El 21 de mayo se celebra una de las bebidas más antiguas y populares del mundo: el té. Esta ceremonia, que tiene sus raíces en tradiciones milenarias, ha evolucionado con el tiempo, convirtiéndose en una experiencia apreciada por turistas que buscan bienestar.
El té no solo es una bebida; es un ritual que invita a la reflexión y al disfrute. A través de su preparación y degustación, se crea un momento de conexión, tanto con uno mismo como con los demás. En las últimas décadas, esta ceremonia ha ganado protagonismo en el ámbito turístico, donde se busca ofrecer a los visitantes una experiencia que promueva la relajación y el bienestar.
Las distintas culturas han aportado su propio enfoque a la ceremonia del té. Desde el té inglés, con su tradicional “afternoon tea”, hasta la ceremonia del té japonesa, cada una ofrece un marco único para disfrutar de esta bebida.
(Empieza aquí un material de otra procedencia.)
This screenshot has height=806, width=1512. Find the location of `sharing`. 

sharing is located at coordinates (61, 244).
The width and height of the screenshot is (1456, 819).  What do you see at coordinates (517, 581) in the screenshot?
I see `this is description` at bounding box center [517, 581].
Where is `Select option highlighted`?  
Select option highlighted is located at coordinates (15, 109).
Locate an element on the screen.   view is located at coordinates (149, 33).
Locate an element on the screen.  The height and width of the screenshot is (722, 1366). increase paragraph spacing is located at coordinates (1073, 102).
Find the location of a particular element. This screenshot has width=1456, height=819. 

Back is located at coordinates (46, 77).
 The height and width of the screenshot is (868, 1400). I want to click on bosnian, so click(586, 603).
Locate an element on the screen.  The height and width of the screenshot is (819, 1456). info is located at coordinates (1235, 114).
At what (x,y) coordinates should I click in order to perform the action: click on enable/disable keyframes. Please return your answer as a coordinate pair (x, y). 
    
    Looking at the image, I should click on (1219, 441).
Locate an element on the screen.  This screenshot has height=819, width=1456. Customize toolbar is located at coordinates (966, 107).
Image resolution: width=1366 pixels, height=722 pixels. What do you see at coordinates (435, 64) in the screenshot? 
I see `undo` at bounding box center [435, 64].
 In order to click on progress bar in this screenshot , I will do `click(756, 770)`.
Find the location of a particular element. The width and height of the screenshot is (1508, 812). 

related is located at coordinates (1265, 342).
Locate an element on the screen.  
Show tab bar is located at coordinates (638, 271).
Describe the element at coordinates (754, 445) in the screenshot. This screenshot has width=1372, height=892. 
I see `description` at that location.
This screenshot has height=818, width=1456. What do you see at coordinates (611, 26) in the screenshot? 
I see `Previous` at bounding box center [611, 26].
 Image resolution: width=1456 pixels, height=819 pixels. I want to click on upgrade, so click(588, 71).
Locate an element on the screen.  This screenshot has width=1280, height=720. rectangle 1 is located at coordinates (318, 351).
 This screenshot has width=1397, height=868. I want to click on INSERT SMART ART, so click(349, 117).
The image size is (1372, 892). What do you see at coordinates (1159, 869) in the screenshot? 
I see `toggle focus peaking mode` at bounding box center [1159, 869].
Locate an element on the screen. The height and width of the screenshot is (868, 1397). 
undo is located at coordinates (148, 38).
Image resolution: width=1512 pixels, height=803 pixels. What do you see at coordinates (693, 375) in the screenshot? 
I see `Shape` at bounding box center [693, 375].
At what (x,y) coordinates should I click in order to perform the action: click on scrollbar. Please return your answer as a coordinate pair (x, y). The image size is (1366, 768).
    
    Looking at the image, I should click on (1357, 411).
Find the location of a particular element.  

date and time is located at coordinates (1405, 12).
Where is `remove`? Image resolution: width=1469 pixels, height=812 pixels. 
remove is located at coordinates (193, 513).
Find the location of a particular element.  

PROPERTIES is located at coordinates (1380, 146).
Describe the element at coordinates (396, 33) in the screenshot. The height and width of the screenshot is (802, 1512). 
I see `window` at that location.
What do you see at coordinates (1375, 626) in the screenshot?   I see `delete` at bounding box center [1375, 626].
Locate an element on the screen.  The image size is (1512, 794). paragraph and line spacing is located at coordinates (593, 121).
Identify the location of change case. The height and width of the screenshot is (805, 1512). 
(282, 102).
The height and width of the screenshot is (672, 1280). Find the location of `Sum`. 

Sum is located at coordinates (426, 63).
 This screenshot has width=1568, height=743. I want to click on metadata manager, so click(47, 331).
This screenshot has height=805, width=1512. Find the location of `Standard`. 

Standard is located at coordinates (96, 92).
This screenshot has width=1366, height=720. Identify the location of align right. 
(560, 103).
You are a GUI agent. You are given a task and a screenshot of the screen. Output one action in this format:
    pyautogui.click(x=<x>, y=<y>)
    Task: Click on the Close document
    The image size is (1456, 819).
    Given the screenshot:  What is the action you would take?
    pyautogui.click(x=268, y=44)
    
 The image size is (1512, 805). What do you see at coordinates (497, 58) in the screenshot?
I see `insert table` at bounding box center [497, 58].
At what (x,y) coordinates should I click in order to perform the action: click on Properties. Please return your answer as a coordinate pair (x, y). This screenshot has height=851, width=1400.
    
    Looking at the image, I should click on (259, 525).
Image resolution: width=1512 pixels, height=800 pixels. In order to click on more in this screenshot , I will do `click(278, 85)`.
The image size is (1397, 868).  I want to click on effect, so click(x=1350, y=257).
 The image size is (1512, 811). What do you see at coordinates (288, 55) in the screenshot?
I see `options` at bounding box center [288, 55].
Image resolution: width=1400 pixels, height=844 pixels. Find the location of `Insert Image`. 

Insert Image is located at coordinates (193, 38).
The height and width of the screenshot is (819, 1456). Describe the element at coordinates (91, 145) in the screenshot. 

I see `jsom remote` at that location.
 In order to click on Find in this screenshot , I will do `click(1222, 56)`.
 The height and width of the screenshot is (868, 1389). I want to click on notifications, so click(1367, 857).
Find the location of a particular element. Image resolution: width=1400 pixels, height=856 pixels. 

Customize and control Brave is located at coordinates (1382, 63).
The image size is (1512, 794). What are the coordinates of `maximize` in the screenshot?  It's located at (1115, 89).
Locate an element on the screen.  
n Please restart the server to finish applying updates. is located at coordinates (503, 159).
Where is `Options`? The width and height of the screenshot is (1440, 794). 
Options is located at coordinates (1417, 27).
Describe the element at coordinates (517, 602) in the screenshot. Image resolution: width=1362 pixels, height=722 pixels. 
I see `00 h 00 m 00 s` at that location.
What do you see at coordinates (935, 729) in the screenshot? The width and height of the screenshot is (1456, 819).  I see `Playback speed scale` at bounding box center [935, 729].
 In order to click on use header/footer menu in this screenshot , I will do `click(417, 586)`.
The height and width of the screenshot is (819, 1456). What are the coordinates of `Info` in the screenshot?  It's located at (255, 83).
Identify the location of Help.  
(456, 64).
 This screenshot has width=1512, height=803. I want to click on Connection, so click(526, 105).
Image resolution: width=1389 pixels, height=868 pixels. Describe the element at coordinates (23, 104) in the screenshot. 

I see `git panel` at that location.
En Uruguay, el interés por el té ha aumentado, y muchas casas de té han comenzado a ofrecer experiencias que combinan la degustación con talleres de preparación y catas.
Además, el turismo de bienestar se ha convertido en un fenómeno en crecimiento, donde se busca no solo descansar, sino también mejorar la salud física y mental. En este contexto, el té se presenta como una opción ideal, ya que sus propiedades antioxidantes y relajantes son ampliamente reconocidas.
Los hoteles y spas en la región están comenzando a incluir el té en sus ofertas, organizando actividades que permiten a los huéspedes sumergirse en esta tradición. Estas iniciativas contribuyen a un turismo más consciente, que valora la conexión con la naturaleza y el cuidado personal.
Así, el té se transforma en un símbolo de bienestar, invitando a las personas a disfrutar de momentos de calma y a reconectar con su interior, mientras se deleitan con una bebida que ha trascendido generaciones.